The whole listing below is to be output exactly, with no line skipped.

[[ EXERCISE INPUT, beginning ]]

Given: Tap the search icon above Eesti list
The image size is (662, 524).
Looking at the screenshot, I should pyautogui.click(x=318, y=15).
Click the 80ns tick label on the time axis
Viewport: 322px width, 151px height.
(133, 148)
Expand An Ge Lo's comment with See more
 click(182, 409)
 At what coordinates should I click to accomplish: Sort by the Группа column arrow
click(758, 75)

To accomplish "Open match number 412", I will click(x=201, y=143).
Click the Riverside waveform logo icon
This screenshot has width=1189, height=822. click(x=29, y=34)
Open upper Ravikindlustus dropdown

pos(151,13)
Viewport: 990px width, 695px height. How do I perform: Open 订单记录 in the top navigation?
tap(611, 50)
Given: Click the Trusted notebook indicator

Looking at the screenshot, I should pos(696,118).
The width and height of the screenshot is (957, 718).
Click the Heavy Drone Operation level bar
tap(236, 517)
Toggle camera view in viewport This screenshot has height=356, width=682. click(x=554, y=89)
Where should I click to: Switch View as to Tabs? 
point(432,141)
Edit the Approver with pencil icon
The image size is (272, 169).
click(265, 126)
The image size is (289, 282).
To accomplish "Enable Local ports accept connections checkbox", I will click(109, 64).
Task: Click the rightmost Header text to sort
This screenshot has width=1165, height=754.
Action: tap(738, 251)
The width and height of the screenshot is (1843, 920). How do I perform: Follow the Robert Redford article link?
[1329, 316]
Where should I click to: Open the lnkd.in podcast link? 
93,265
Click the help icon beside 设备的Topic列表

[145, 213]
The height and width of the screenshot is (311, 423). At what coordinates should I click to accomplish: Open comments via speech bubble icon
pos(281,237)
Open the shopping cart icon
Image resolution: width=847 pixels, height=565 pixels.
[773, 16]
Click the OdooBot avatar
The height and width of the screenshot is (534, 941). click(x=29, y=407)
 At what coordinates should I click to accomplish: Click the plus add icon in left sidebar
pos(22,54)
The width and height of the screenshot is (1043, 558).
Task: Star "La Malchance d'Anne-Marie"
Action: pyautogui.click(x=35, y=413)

[[ EXERCISE INPUT, end ]]

REPLY TO THE EXERCISE:
Given: Tap the search icon above Eesti list
The image size is (662, 524).
Looking at the screenshot, I should pyautogui.click(x=318, y=15).
Click the 80ns tick label on the time axis
Viewport: 322px width, 151px height.
(133, 148)
Expand An Ge Lo's comment with See more
 click(182, 409)
 At what coordinates should I click to accomplish: Sort by the Группа column arrow
click(758, 75)

To accomplish "Open match number 412", I will click(x=201, y=143).
Click the Riverside waveform logo icon
This screenshot has width=1189, height=822. click(x=29, y=34)
Open upper Ravikindlustus dropdown

pos(151,13)
Viewport: 990px width, 695px height. How do I perform: Open 订单记录 in the top navigation?
tap(611, 50)
Given: Click the Trusted notebook indicator

Looking at the screenshot, I should pos(696,118).
The width and height of the screenshot is (957, 718).
Click the Heavy Drone Operation level bar
tap(236, 517)
Toggle camera view in viewport This screenshot has height=356, width=682. click(x=554, y=89)
Where should I click to: Switch View as to Tabs? 
point(432,141)
Edit the Approver with pencil icon
The image size is (272, 169).
click(265, 126)
The image size is (289, 282).
To accomplish "Enable Local ports accept connections checkbox", I will click(109, 64).
Task: Click the rightmost Header text to sort
This screenshot has width=1165, height=754.
Action: tap(738, 251)
The width and height of the screenshot is (1843, 920). How do I perform: Follow the Robert Redford article link?
[1329, 316]
Where should I click to: Open the lnkd.in podcast link? 
93,265
Click the help icon beside 设备的Topic列表

[145, 213]
The height and width of the screenshot is (311, 423). At what coordinates should I click to accomplish: Open comments via speech bubble icon
pos(281,237)
Open the shopping cart icon
Image resolution: width=847 pixels, height=565 pixels.
[773, 16]
Click the OdooBot avatar
The height and width of the screenshot is (534, 941). click(x=29, y=407)
 At what coordinates should I click to accomplish: Click the plus add icon in left sidebar
pos(22,54)
The width and height of the screenshot is (1043, 558).
Task: Star "La Malchance d'Anne-Marie"
Action: pyautogui.click(x=35, y=413)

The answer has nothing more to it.